Function of a Solar Panel

A solar panel works by harnessing light emitted by the Sun. To be more precise, a solar panel harnesses the photons emitted from the Sun. Our Sun is an incredibly good fusion nuclear reactors, and starts by fusing Hydrogen into Helium. This process of fusion releases extreme amounts of energy in the form of heat and light. The light that the sun emits consists of tiny packets of energy known as photons. It takes about 8.5 minutes for these photons to travel from the Sun to the Earth, a distance of 149.6 million kilometers.

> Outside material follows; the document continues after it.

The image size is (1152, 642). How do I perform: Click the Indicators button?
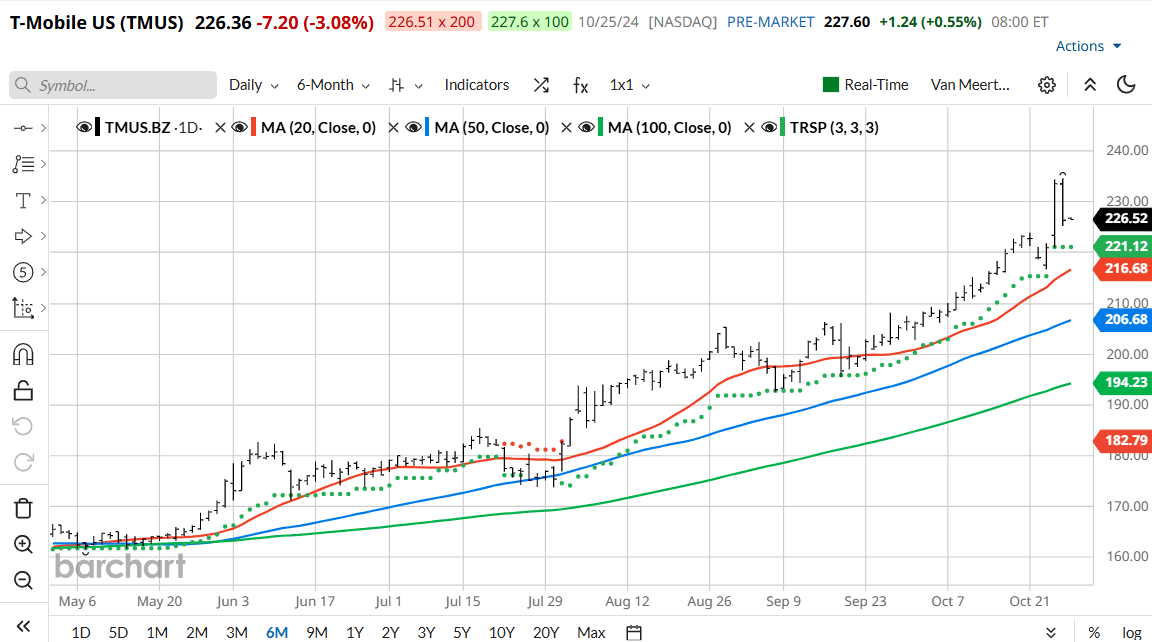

The flood of photons is converted into electricity within a solar panel by an effect known as the Photovoltaic Effect (PV). The photovoltaic effect was first discovered by Alexander Edmond Becquerel. At age 19, when experimenting with silver chloride in an acidic solution, he placed two platinum electrodes in the solution and observed that when light struck the electrode, voltage was produced between the electrodes. The photovoltaic and photoelectric effects are similar in their concept; basically, when exposed to light, a certain amount of voltage and current are present. The primary difference occurs in the use of terminology. The term “photoelectric effect” is usually used in applications where electrons need to be ejected, whereas “photovoltaic” is used to contain the excited charge within a given material.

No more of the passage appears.